- How to complete this task
Copy out each line below containing "label".

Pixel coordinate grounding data
--------

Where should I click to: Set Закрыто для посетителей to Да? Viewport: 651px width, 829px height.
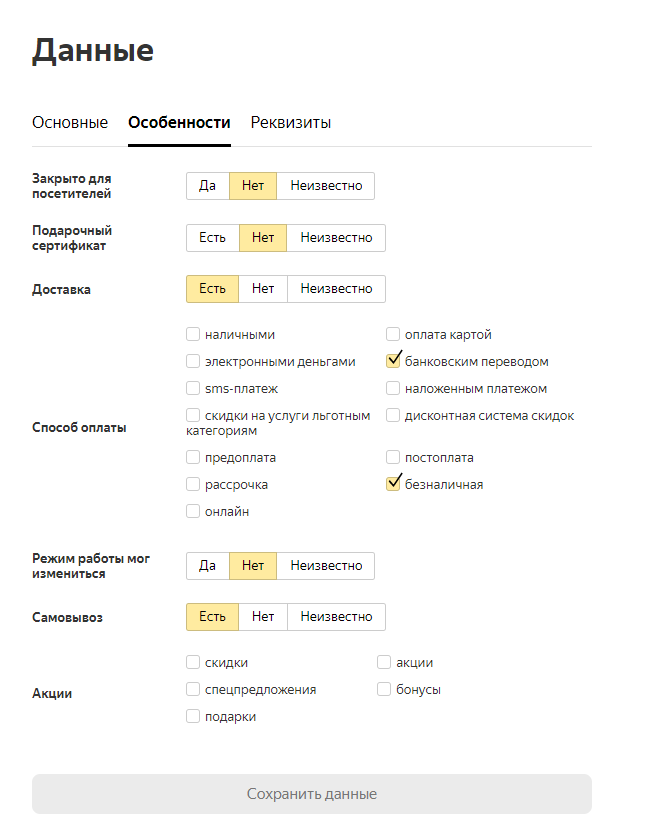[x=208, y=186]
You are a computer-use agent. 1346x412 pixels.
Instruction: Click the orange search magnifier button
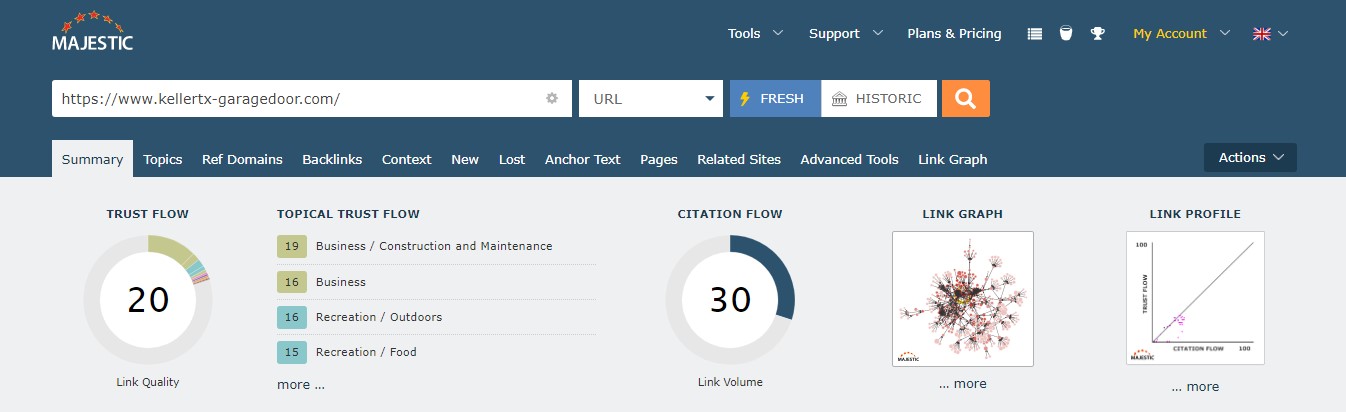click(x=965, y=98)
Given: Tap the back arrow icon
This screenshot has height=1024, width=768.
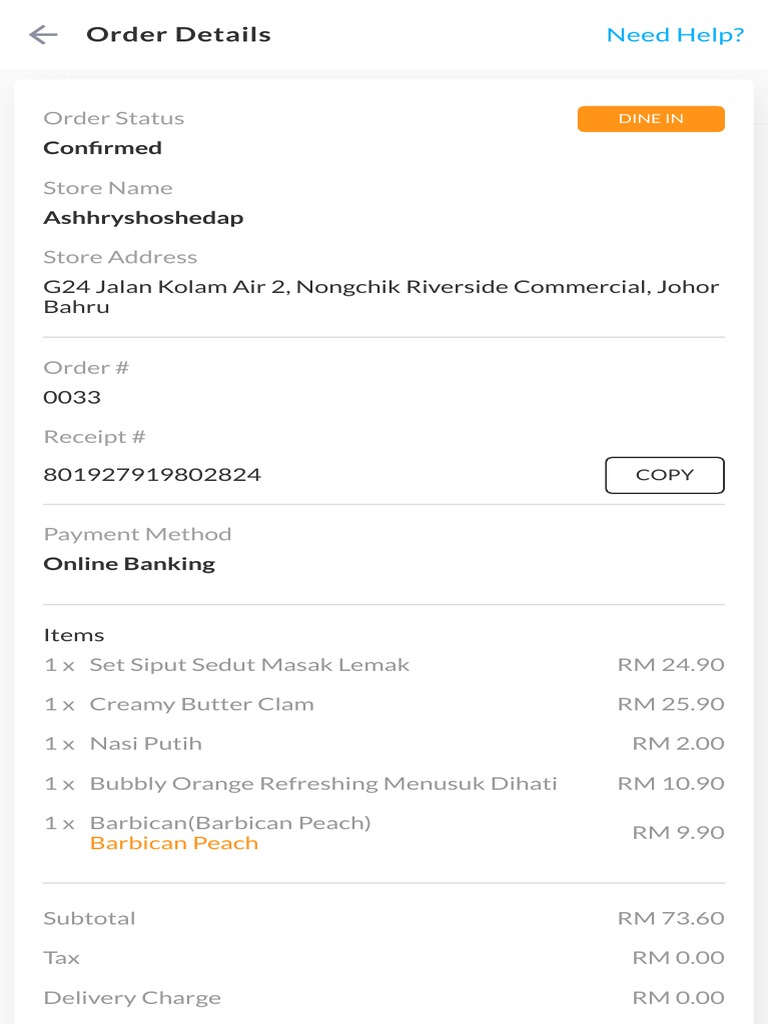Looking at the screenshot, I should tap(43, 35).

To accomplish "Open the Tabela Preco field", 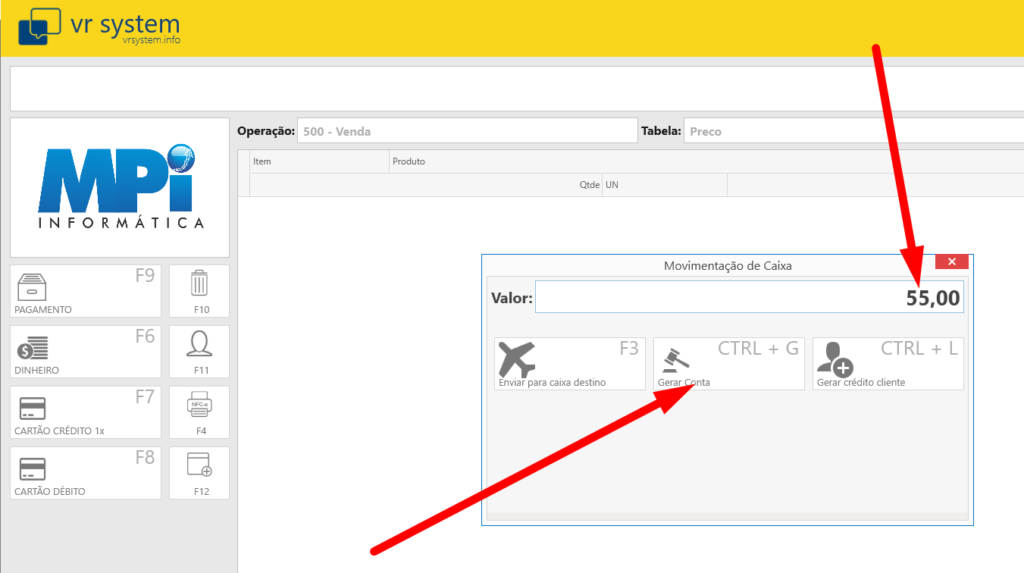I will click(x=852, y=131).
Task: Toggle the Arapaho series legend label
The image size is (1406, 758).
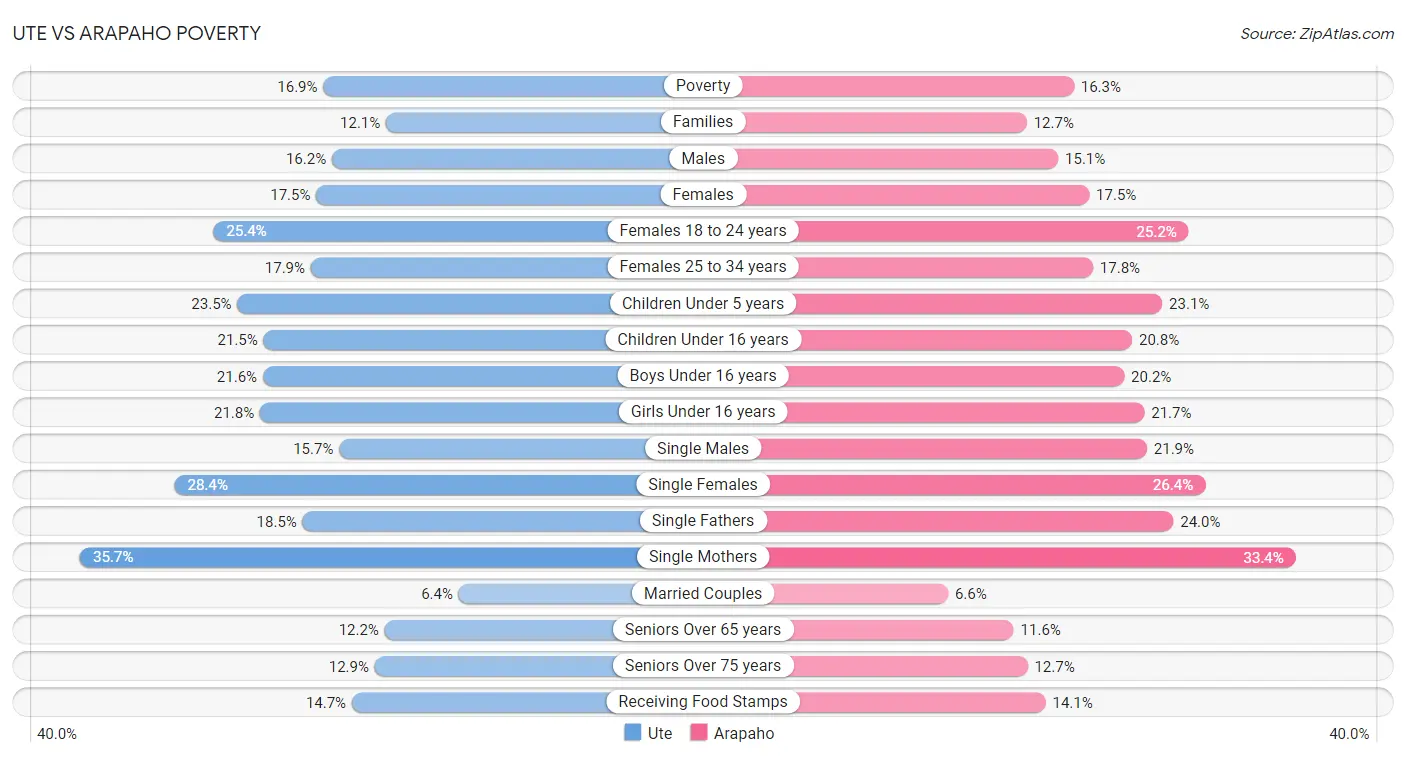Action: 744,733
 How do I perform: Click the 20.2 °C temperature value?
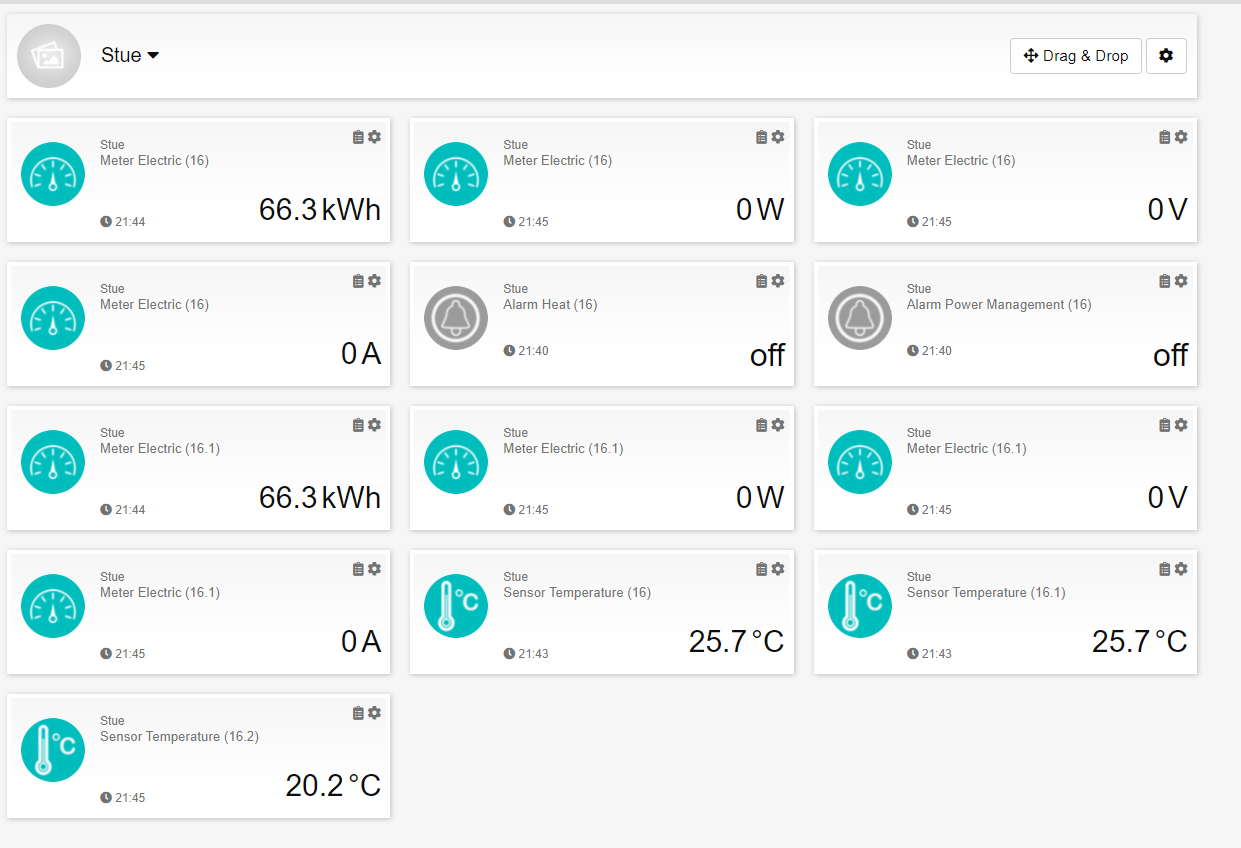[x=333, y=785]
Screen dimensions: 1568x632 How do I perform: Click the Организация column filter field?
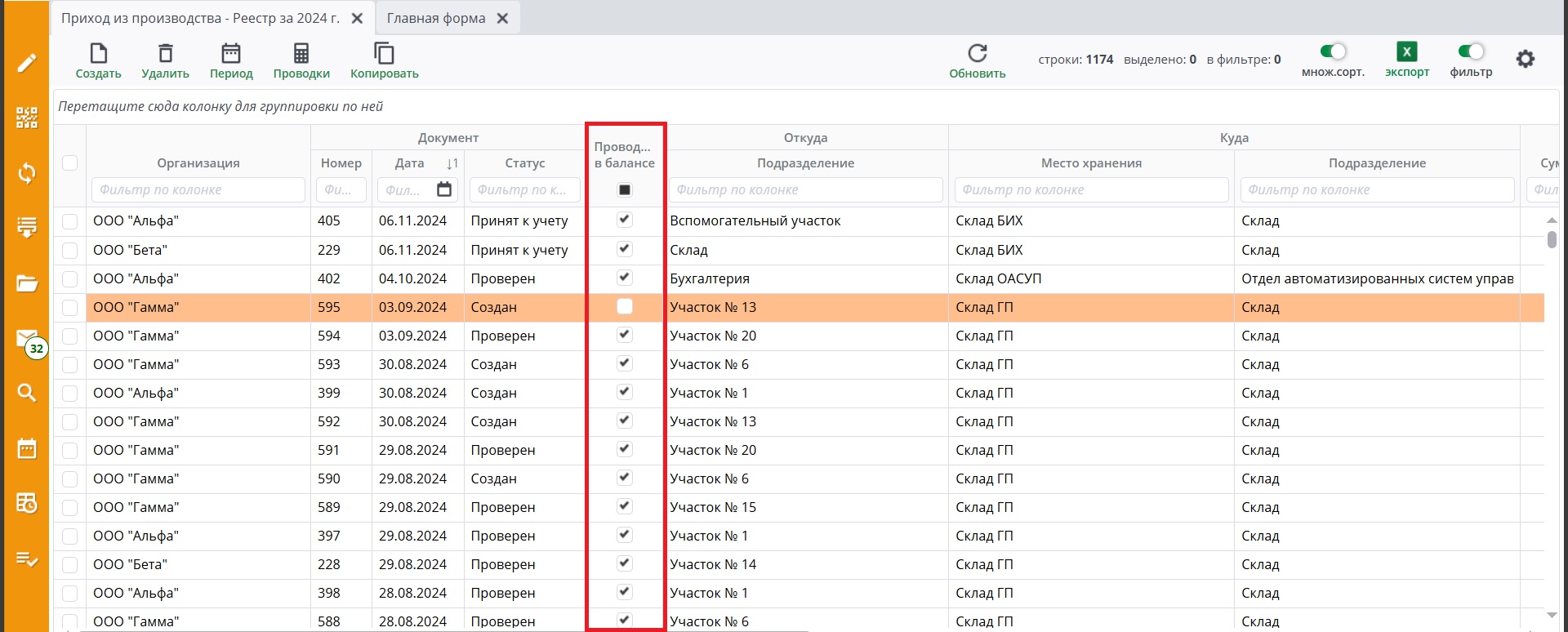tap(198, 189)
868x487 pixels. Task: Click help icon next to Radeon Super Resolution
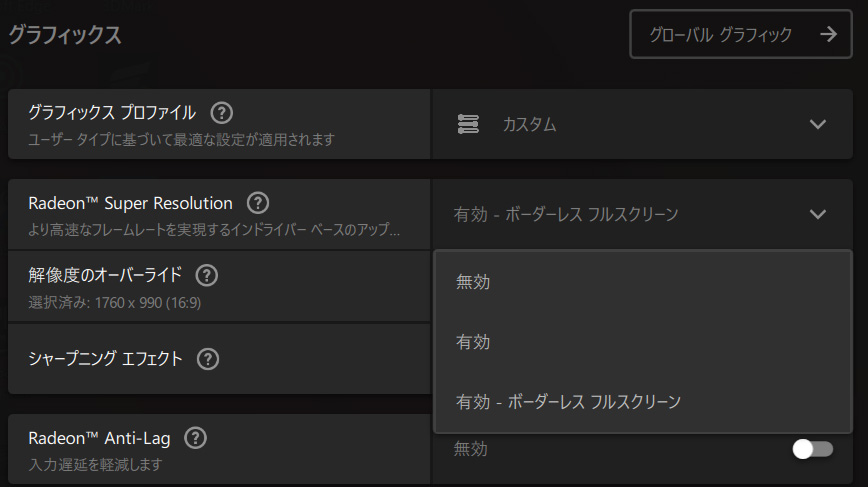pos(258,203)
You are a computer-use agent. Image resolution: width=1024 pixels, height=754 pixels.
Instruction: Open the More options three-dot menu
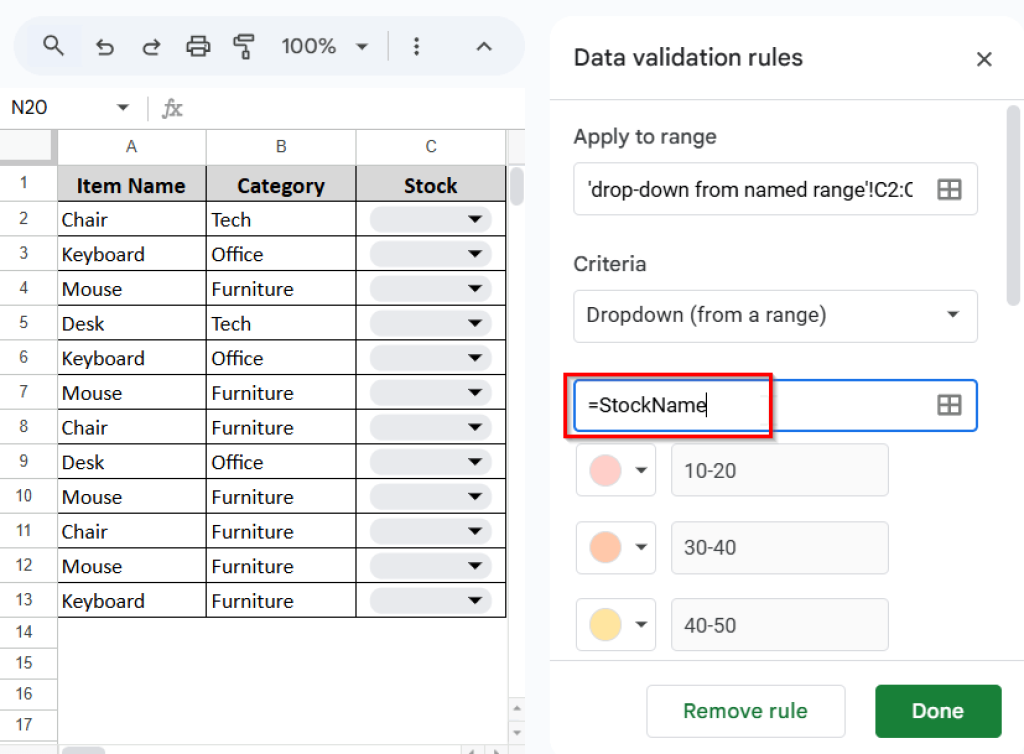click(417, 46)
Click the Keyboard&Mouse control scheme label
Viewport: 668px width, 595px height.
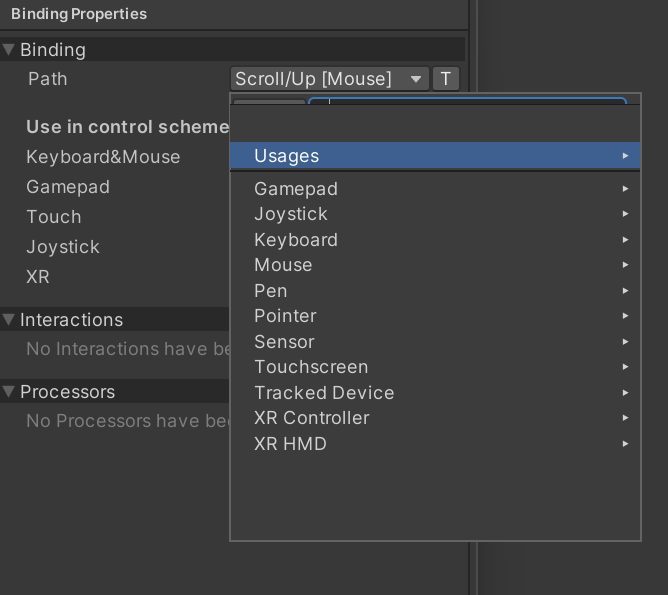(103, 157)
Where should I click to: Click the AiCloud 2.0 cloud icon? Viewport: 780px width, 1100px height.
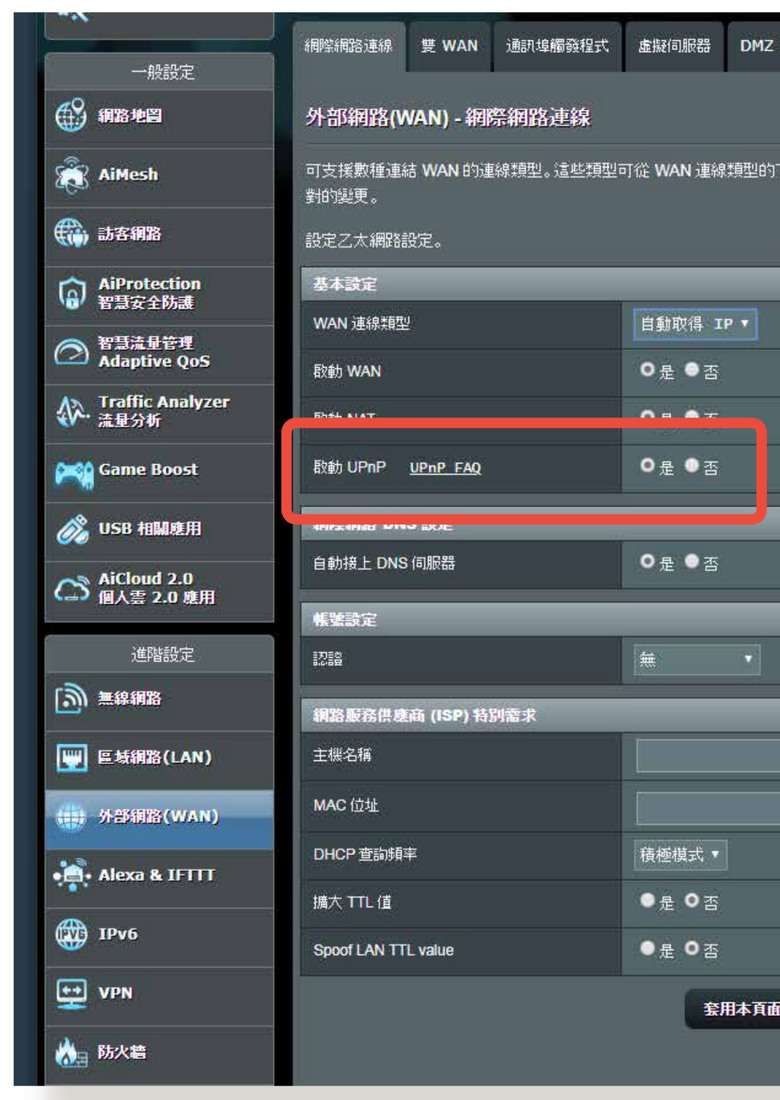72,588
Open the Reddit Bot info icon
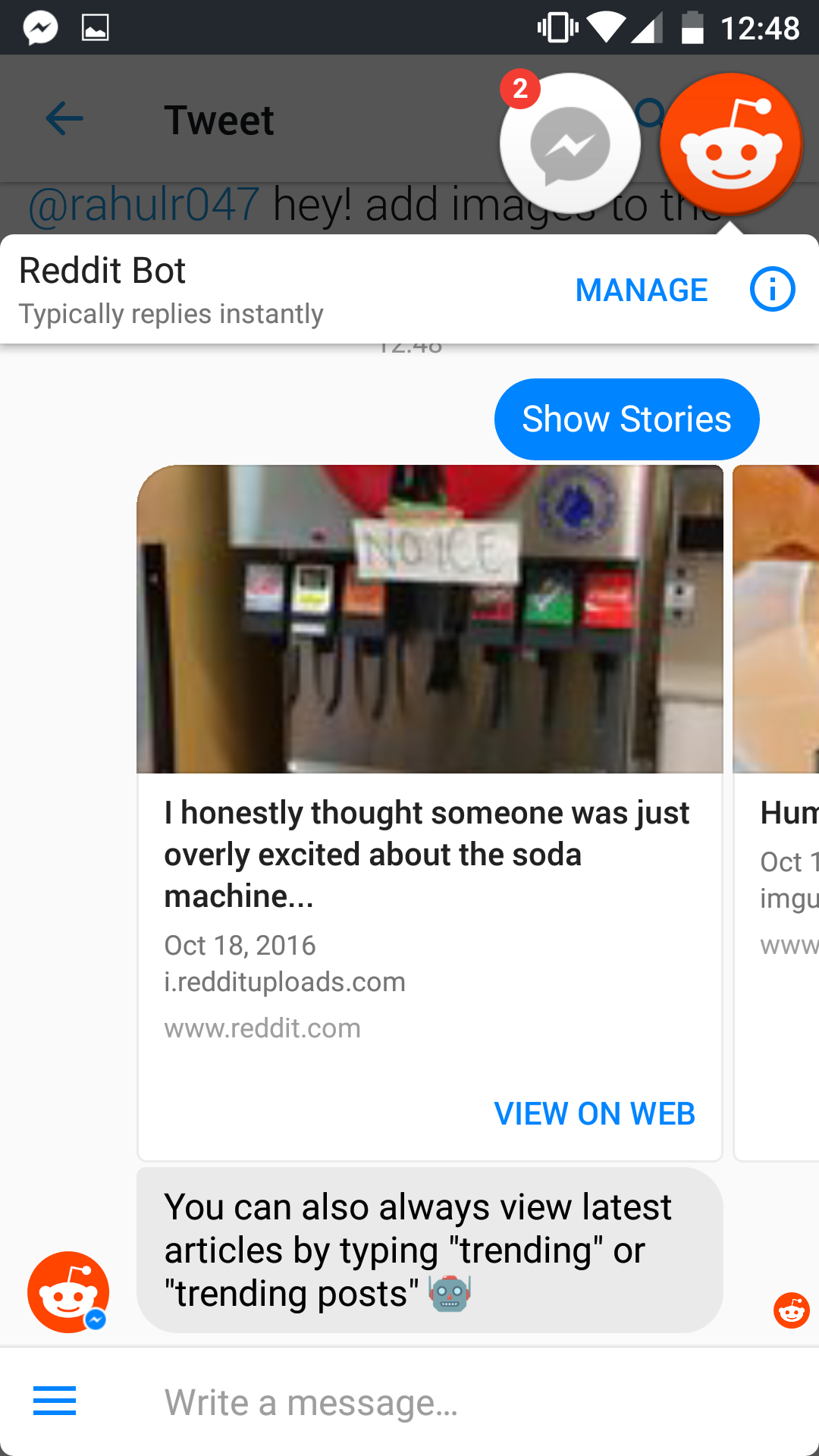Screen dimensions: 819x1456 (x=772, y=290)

--------

- Answer to this task
Task: Toggle the Arapaho series legend label
Click the Keyboard&Mouse control scheme label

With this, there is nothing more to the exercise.